Researchers at the University of North Carolina (UNC) Adams School of Dentistry have successfully used “throwaway” teeth such as third molars to replace lost permanent teeth in a pediatric case.
“Tooth autotransplantation is taking a tooth from a place where you may not need it and moving it to another place where it could be better used,” said Jessica Lee, DDS, MPH, PhD, professor and chair of the pediatric dentistry department at the school.
Losing a tooth through trauma is devastating for children, not only for their physical appearance but also psychologically, Lee said.
While dental implants are common, they can lead to inflammation because they can’t move. But autotransplantation has been practiced for many years in Europe and has a 90% success rate, said Sonny Long, DDS, a pediatric dentist and orthodontist.

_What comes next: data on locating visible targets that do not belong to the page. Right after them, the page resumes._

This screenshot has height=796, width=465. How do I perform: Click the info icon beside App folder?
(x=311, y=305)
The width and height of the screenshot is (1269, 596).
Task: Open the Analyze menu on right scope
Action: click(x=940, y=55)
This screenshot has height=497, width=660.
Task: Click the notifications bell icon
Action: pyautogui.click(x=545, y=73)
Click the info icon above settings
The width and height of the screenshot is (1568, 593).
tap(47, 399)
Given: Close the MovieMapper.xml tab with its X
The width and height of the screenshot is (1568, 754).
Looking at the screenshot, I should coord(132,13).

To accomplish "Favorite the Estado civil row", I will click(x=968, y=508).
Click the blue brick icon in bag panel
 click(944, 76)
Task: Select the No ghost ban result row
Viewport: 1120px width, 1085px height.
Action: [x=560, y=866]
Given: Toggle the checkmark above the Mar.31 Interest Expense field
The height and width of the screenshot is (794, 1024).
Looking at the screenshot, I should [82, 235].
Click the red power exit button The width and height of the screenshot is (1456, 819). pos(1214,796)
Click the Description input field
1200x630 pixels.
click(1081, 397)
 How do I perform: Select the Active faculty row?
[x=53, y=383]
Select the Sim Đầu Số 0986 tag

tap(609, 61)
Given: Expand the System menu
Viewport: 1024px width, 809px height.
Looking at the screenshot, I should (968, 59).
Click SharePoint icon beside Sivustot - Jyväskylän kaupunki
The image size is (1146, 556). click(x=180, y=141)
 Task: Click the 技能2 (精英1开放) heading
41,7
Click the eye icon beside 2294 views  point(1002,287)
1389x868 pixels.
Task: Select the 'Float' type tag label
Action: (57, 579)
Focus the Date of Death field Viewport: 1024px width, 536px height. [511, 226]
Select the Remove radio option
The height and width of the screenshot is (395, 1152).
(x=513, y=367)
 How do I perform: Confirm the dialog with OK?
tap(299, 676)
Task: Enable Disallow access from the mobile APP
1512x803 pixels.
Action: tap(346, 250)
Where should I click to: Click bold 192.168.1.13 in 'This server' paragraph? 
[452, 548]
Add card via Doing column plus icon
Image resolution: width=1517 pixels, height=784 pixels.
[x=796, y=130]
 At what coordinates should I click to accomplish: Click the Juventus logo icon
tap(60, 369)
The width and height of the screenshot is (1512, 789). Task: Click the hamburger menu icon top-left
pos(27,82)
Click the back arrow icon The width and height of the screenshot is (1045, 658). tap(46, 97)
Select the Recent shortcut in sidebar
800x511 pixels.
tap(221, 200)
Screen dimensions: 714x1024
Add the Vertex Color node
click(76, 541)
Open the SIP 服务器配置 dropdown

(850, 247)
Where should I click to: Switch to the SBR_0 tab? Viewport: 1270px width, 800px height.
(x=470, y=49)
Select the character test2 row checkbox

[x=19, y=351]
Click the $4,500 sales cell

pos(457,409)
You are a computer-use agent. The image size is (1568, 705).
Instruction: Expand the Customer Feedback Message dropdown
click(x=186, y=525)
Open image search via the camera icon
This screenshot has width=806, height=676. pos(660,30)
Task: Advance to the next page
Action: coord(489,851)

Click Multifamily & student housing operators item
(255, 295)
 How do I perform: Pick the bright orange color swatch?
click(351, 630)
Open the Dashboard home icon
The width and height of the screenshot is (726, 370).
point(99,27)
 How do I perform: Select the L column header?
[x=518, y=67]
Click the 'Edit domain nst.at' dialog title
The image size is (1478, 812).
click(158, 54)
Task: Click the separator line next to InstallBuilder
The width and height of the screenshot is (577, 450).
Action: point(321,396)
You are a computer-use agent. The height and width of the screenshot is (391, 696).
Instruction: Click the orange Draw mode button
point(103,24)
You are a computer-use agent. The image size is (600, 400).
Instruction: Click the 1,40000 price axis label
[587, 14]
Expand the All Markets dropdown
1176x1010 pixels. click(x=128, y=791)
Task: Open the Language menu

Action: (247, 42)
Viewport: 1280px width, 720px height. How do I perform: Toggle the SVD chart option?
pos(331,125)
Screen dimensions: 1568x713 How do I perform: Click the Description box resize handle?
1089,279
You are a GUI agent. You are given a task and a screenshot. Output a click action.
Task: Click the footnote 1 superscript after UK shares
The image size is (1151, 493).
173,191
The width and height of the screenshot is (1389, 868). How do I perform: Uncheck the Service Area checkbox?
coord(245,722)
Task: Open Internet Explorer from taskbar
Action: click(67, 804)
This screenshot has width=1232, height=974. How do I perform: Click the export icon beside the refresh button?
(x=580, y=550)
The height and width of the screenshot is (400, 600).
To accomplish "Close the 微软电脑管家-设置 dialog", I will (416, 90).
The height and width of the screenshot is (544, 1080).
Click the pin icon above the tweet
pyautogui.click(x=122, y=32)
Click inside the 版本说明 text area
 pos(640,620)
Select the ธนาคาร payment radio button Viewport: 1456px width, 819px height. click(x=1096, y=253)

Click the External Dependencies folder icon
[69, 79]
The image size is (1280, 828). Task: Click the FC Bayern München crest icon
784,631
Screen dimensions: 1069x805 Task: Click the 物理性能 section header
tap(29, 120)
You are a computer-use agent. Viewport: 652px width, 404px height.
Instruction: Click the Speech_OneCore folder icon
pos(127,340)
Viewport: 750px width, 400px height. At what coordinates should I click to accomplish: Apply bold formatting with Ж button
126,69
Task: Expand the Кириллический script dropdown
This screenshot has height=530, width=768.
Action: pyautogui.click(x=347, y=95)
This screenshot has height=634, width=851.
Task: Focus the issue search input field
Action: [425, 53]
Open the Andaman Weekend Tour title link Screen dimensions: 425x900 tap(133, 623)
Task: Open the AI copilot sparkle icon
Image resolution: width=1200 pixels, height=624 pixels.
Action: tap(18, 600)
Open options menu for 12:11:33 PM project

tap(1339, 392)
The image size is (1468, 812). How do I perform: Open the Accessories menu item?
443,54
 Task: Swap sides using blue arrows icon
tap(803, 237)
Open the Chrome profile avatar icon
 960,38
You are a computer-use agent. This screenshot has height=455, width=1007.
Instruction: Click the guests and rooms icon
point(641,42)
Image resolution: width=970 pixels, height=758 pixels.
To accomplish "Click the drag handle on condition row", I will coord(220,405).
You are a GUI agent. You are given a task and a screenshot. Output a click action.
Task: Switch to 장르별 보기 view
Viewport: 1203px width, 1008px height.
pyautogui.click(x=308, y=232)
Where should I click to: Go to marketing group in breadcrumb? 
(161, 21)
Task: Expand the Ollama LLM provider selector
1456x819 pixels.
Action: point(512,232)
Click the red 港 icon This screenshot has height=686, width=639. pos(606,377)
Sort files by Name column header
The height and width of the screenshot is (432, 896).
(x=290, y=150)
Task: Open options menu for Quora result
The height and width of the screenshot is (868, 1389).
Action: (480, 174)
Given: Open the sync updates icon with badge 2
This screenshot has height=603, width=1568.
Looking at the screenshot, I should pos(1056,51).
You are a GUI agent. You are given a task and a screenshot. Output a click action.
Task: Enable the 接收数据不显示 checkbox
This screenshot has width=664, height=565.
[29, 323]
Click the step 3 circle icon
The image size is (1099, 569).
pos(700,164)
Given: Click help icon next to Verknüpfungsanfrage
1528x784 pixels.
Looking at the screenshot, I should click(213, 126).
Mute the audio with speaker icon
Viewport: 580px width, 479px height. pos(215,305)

Dentists at UNC first learned about autotransplantation through Pawel Plakwicz, DDS, PhD, a Polish oral surgeon who came to UNC with his colleague Ewa Czochrowska, DDS, PhD, to teach a day-long continued education course about the procedure and how it works.
Long, who works with Lee, had read an article about a girl who had fallen off a horse and lost her two front teeth. The doctors who treated her transplanted one tooth from the lower part of her mouth and put it in the place of one of the front teeth and closed the gap.
When two girls who needed oral surgery came to UNC, Long sent the records of the first girl to Plakwicz and Czochrowska in Poland and asked if she was a good candidate for autotransplantation. They agreed that she was.
“We have a video of that day where he (Plakwicz) flew over and guided one of our surgeons through that procedure, and it was pretty remarkable,” Lee said.
Nine months after the procedure, the patient is doing well, and Lee hopes the technique will benefit more children in the future. She imagines UNC becoming a hub for dental autotransplantation in the United States.